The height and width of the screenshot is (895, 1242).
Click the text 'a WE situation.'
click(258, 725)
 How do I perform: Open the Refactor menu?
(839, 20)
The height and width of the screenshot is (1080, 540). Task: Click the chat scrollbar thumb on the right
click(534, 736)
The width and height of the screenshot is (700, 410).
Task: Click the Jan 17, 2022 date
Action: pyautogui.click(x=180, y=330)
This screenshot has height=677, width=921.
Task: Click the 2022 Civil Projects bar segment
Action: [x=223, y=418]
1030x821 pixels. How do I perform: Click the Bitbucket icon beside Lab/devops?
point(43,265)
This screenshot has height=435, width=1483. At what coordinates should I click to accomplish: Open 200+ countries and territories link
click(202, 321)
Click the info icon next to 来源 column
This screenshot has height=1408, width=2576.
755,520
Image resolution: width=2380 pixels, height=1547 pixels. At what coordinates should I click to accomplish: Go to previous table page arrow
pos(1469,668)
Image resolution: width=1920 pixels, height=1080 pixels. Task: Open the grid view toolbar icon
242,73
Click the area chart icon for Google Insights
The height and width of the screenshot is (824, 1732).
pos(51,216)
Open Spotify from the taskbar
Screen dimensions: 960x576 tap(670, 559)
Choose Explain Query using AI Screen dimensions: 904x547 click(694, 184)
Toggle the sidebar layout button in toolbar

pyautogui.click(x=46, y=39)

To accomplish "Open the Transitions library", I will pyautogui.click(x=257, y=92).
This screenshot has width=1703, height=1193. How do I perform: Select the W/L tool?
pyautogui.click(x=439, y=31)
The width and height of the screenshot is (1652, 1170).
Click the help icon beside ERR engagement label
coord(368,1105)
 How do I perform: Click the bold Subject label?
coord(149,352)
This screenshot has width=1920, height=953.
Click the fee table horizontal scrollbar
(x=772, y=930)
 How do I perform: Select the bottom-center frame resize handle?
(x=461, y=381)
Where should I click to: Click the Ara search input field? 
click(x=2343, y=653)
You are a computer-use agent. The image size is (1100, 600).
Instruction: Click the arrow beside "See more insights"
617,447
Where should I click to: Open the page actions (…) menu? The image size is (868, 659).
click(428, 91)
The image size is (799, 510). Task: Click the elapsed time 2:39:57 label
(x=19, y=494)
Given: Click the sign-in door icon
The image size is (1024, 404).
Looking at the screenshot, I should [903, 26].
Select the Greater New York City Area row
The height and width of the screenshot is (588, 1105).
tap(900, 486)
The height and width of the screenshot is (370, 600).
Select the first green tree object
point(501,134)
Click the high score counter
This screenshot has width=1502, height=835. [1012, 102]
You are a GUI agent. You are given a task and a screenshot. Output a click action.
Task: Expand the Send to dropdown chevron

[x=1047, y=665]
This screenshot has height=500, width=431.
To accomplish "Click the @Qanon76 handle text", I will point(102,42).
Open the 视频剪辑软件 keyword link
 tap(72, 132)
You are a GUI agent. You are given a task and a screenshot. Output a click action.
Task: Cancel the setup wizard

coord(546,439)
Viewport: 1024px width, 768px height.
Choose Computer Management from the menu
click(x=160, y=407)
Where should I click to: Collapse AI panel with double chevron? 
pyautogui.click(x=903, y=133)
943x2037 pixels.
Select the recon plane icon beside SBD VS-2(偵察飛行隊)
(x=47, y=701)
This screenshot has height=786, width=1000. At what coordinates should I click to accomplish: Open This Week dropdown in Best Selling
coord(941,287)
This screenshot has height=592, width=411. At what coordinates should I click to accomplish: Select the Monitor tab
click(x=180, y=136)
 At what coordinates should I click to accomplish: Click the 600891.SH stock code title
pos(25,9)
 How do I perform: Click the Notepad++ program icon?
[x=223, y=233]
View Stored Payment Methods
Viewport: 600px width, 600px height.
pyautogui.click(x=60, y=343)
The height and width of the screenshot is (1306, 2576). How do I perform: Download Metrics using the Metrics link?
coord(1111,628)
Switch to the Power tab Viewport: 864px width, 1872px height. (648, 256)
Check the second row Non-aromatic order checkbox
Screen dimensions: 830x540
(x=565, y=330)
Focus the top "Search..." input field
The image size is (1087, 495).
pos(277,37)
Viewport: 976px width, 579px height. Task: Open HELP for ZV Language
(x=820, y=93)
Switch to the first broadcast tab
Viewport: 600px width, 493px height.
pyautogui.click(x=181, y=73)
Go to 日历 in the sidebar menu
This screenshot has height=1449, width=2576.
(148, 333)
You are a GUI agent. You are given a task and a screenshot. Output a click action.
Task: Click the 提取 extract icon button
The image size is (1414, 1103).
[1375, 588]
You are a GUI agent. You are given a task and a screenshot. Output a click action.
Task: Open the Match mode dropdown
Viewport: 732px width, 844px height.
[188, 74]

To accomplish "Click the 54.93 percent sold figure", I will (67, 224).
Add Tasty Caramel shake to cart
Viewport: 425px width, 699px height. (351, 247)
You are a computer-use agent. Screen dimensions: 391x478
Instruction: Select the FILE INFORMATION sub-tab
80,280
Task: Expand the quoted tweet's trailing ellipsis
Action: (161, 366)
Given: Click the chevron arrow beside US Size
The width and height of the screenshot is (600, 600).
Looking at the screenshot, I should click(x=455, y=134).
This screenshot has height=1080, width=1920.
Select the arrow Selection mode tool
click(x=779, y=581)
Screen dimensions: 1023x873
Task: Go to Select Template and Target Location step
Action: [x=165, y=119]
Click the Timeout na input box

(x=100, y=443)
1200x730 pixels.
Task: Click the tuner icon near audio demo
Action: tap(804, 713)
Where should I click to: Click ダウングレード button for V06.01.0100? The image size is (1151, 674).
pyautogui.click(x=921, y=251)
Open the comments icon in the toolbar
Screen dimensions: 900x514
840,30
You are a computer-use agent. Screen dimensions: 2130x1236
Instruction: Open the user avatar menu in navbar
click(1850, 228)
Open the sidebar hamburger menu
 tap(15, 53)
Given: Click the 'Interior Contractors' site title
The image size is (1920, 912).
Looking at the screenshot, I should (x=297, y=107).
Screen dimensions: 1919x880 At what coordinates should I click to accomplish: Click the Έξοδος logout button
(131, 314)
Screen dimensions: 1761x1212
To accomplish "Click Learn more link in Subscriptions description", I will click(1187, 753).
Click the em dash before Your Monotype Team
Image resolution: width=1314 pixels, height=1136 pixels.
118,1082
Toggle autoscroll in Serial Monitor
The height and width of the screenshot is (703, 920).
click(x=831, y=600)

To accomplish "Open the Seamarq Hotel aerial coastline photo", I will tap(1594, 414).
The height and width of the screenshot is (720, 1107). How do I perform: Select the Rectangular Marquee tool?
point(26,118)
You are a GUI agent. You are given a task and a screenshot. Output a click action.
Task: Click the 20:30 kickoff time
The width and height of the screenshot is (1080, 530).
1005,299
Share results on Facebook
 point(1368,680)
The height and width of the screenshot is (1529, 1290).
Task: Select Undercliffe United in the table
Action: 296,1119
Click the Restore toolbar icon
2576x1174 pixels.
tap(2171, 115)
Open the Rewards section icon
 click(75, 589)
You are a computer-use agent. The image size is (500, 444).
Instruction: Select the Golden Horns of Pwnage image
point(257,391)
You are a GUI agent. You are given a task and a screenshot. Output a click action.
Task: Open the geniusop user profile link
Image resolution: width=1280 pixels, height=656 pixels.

========================

_Task directions:_
Add 128 to every x and y coordinate in the answers, and write out again only the entries starting with the line containing "943x2037 pixels." and going on through the line containing "click(x=180, y=136)", requests included.

_Answer to this exercise:_
943x2037 pixels.
Select the recon plane icon beside SBD VS-2(偵察飛行隊)
(x=175, y=829)
This screenshot has height=786, width=1000. At what coordinates should I click to accomplish: Open This Week dropdown in Best Selling
coord(1069,415)
This screenshot has height=592, width=411. At what coordinates should I click to accomplish: Select the Monitor tab
click(x=308, y=264)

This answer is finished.